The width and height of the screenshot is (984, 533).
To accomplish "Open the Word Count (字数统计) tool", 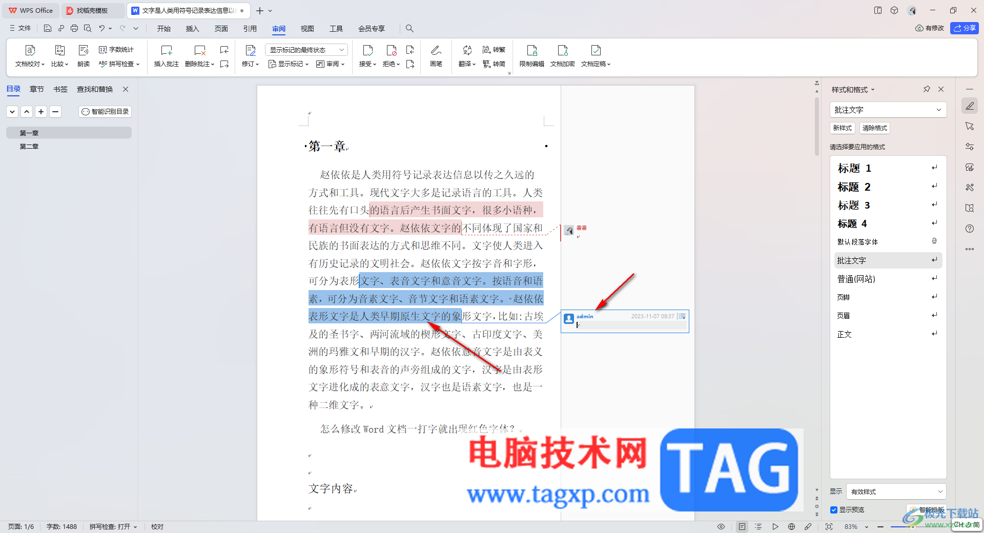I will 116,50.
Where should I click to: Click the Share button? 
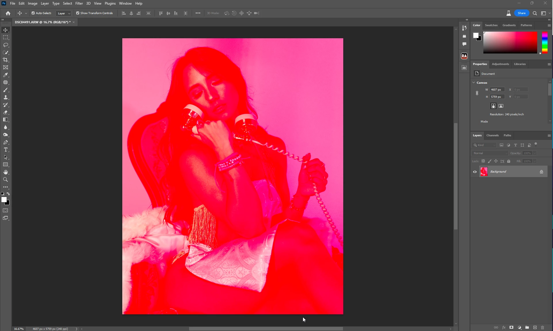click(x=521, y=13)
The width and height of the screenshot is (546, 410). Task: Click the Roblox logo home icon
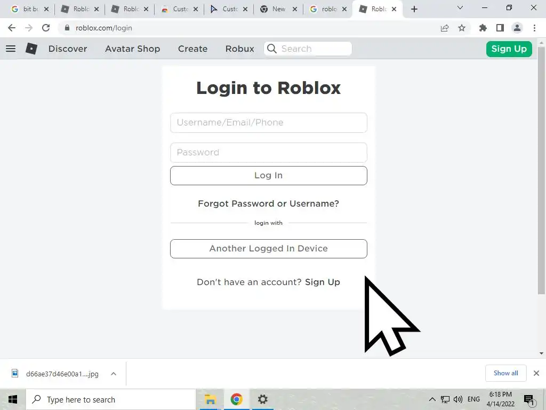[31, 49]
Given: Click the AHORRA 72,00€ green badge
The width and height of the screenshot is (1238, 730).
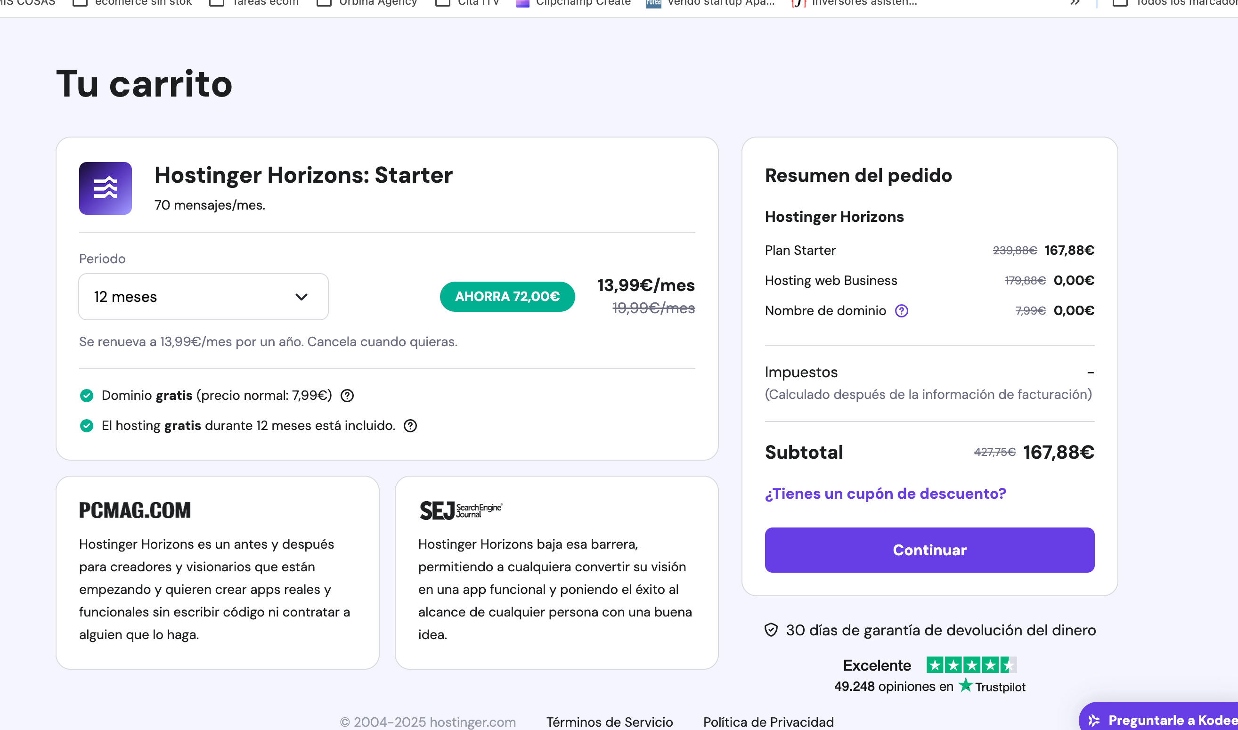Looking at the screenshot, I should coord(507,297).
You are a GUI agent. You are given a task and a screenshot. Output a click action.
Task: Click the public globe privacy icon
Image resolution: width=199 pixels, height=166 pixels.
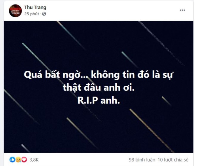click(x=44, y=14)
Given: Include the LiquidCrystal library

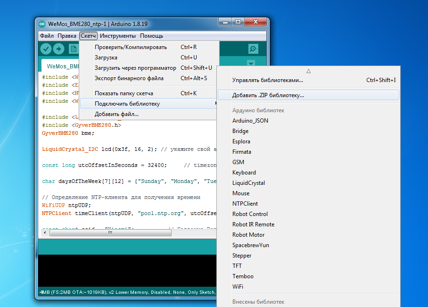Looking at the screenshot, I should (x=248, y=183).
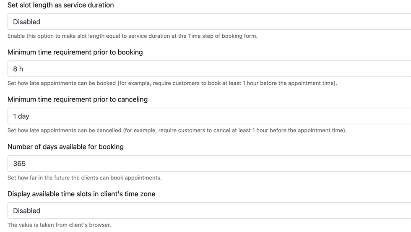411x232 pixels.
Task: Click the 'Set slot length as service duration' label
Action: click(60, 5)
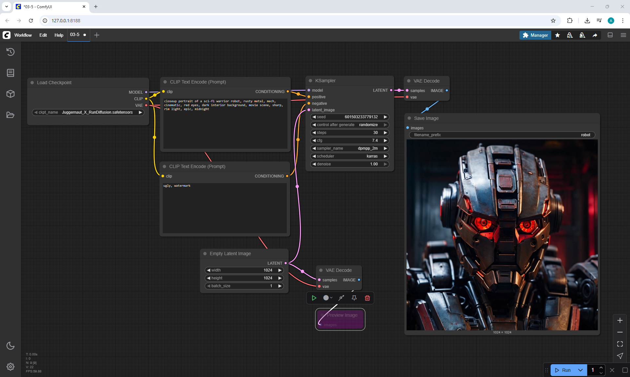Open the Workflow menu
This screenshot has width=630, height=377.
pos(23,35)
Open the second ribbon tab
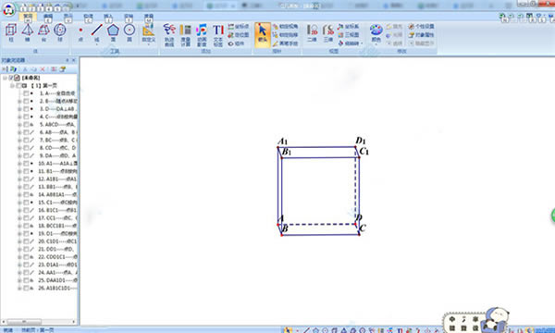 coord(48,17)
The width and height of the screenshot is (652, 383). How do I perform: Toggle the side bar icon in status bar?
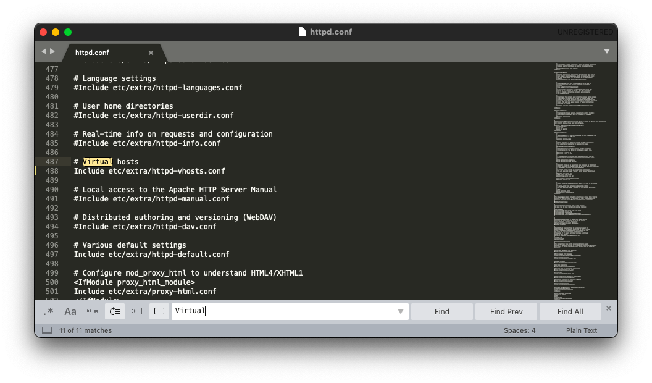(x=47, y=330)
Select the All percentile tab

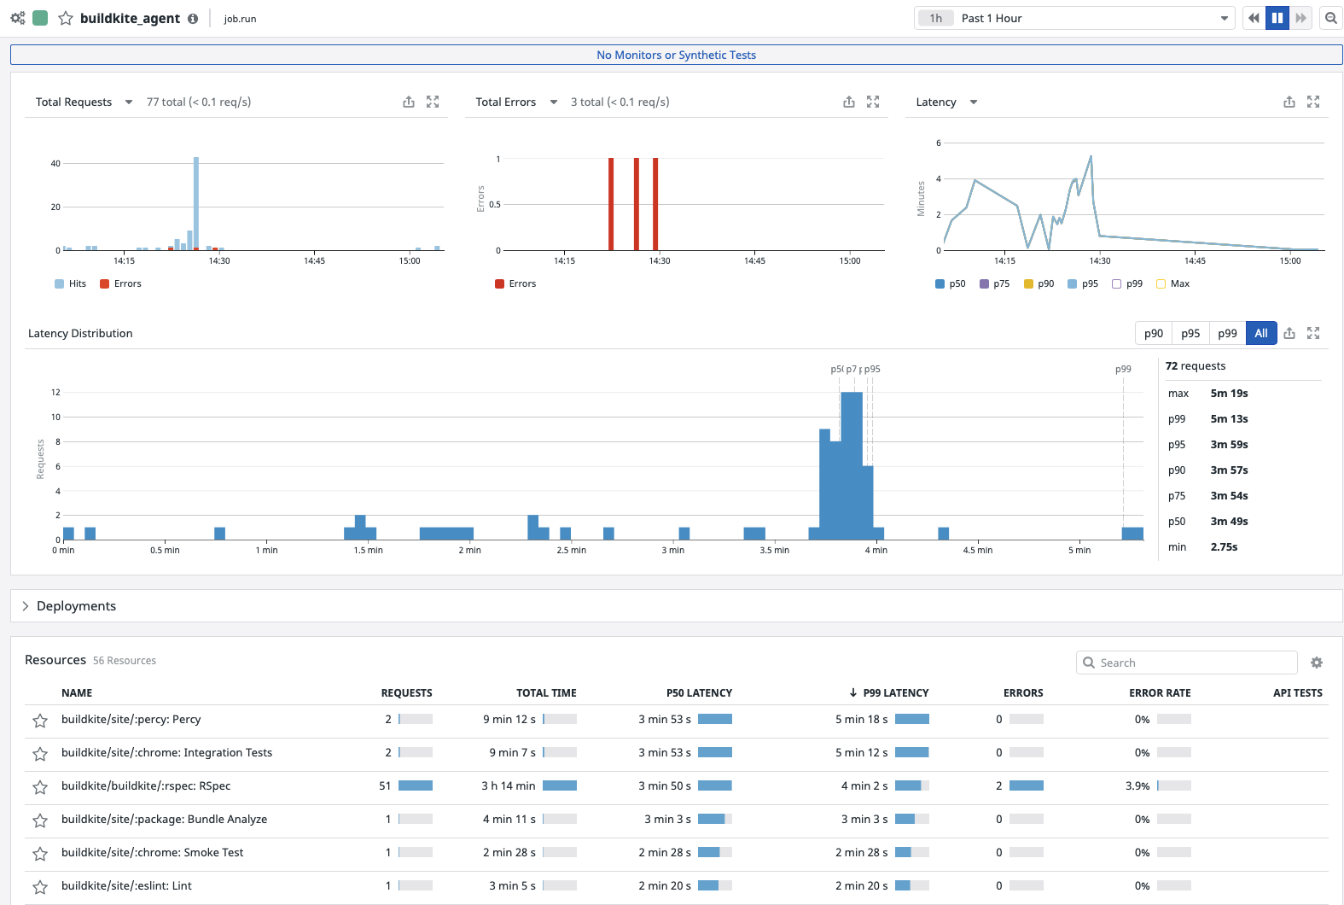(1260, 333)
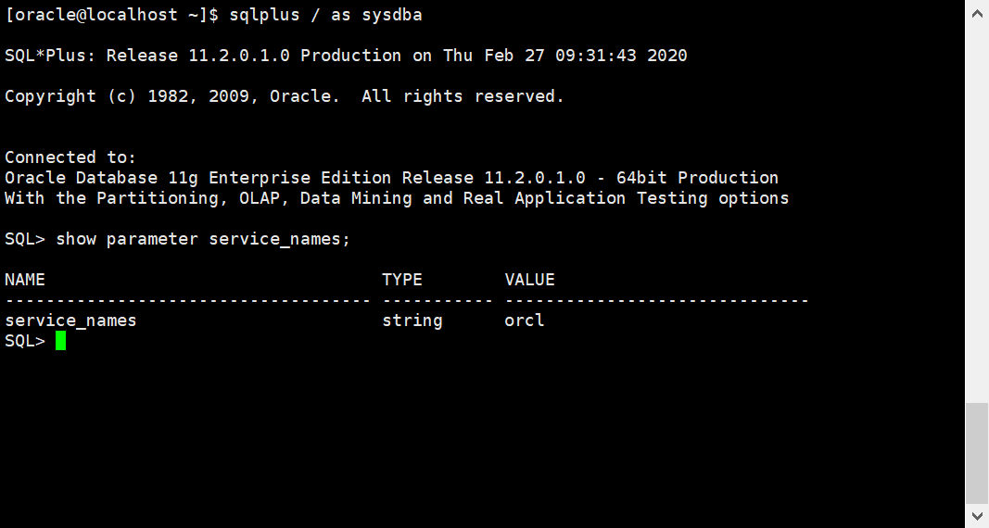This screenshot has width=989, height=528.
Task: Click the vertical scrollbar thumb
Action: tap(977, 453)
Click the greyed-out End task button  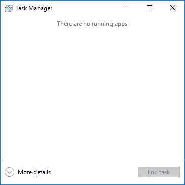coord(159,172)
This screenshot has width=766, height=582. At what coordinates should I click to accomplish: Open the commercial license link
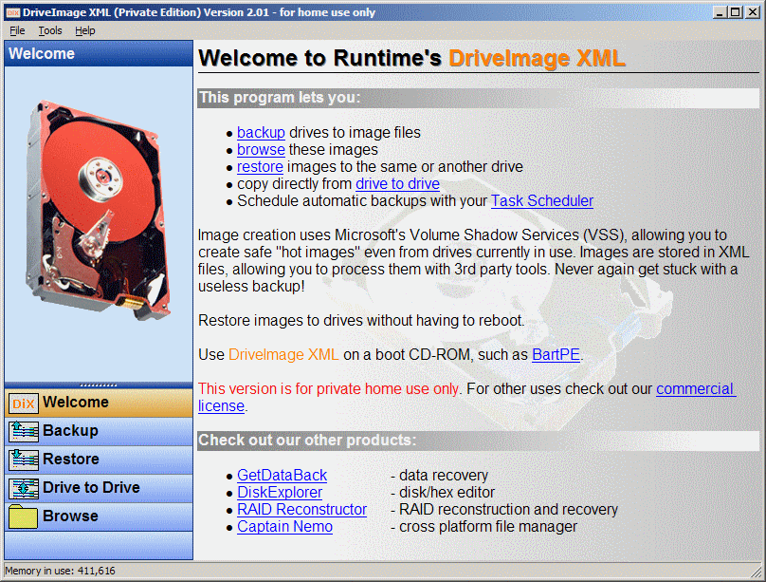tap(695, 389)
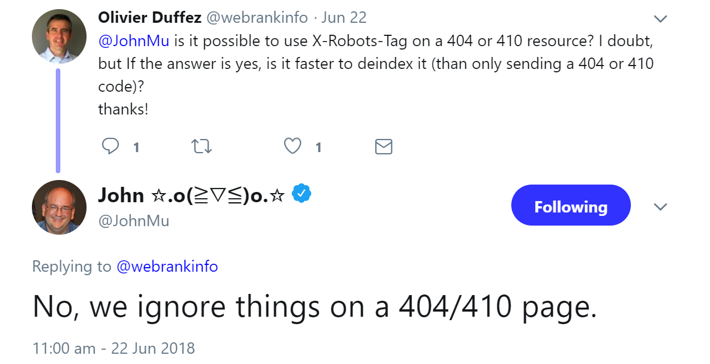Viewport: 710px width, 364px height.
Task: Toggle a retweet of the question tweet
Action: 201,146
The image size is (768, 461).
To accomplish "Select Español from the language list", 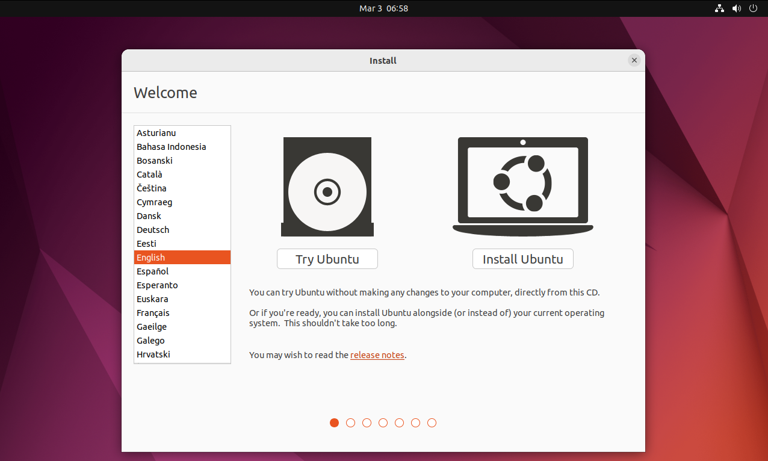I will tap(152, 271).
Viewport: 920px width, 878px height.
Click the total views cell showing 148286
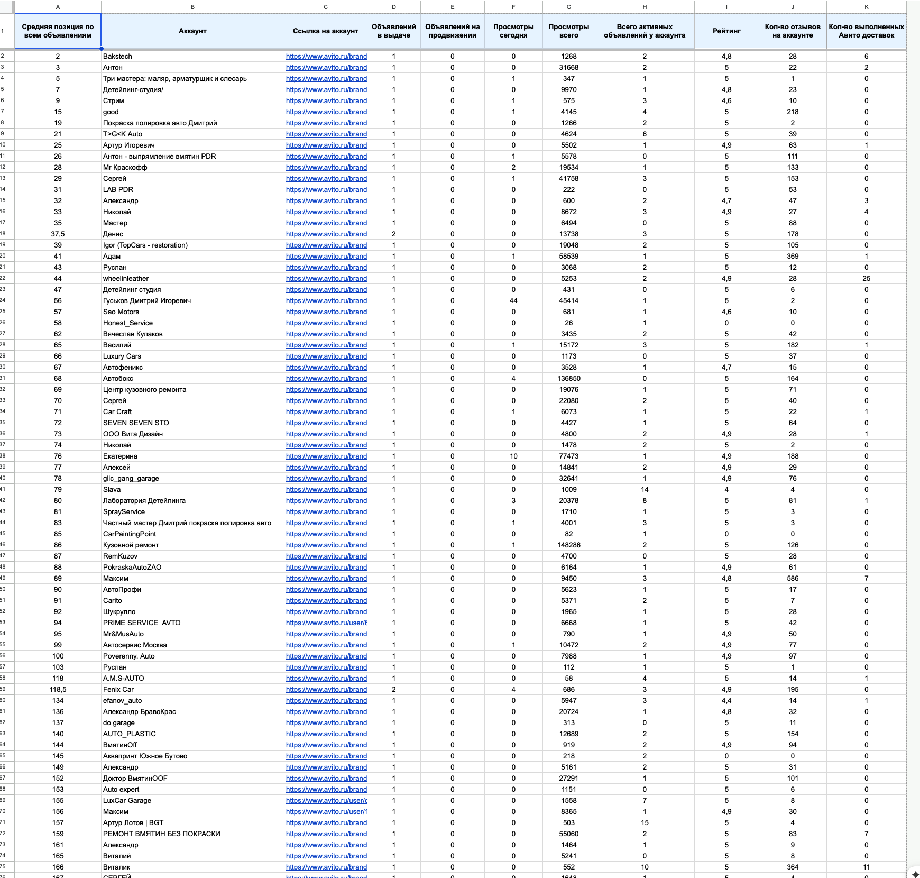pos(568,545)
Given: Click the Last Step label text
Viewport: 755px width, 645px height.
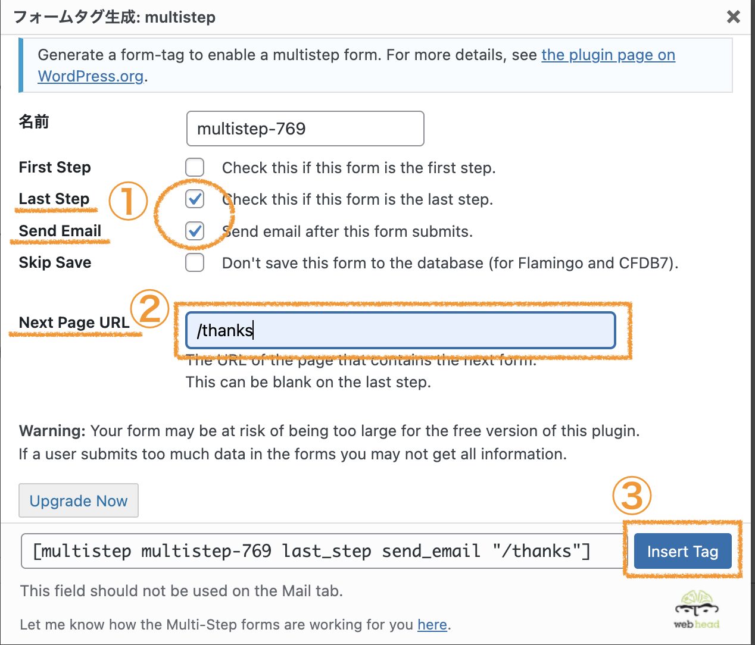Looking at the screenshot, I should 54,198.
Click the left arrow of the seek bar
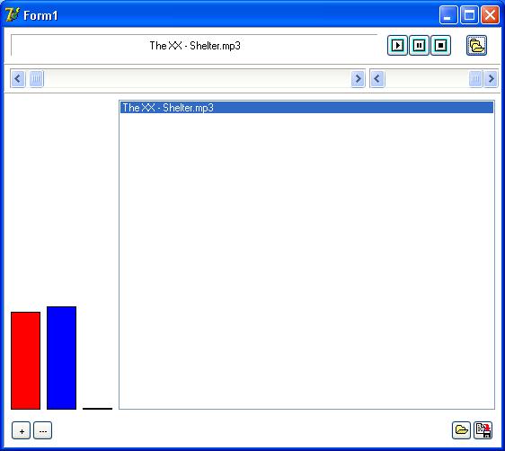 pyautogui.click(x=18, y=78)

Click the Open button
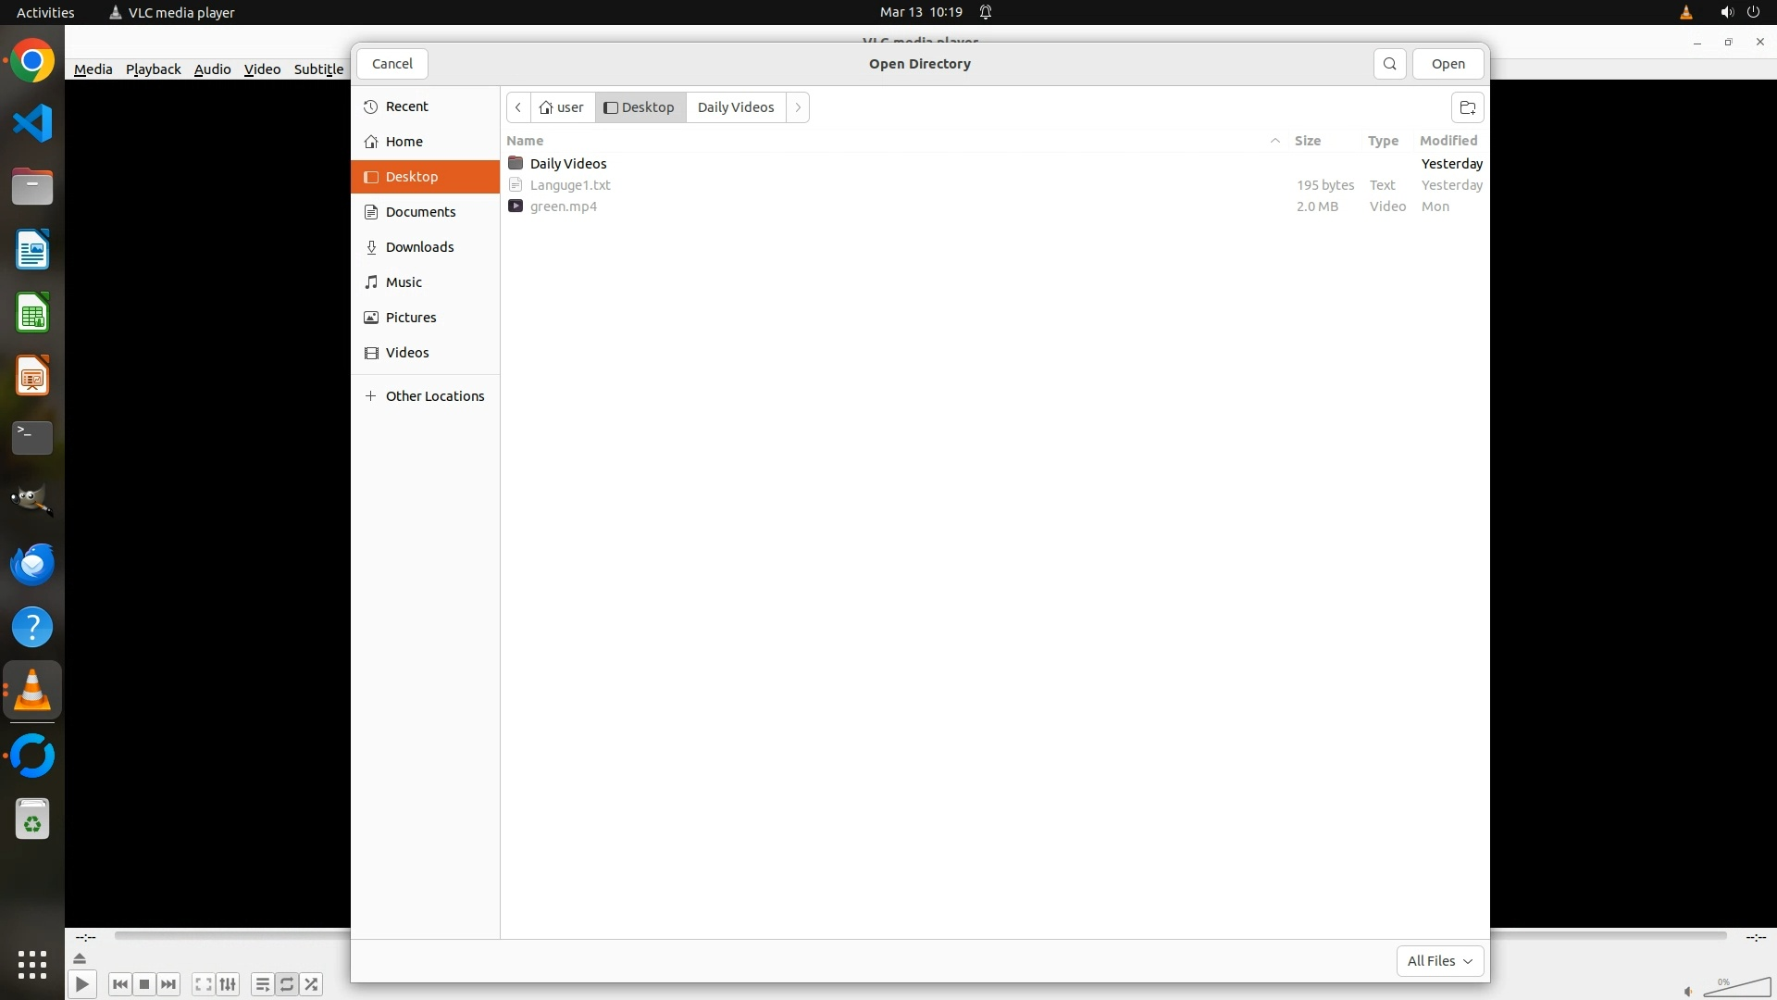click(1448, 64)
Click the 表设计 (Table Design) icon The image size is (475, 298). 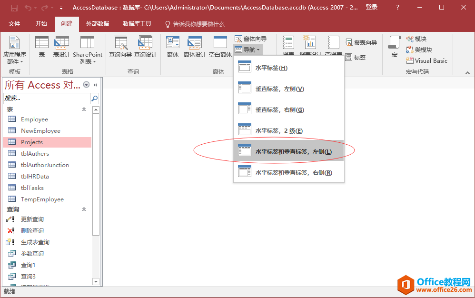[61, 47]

BRIEF >> Return the records above from the line with "Where should I" to the line with "click(x=44, y=14)", both lines included, reproduced unchanged and without the pictures.

SOLVED PROBLEM >>
Where should I click to: Click the Share button? 
click(x=521, y=13)
The width and height of the screenshot is (546, 410). Task: Click the Roblox logo home icon
[31, 49]
Given: Click the AHORRA 72,00€ green badge
The width and height of the screenshot is (1238, 730).
Looking at the screenshot, I should coord(507,297).
You are a GUI agent. You are given a task and a screenshot. Output a click action.
Task: Click the public globe privacy icon
Image resolution: width=199 pixels, height=166 pixels.
click(x=44, y=14)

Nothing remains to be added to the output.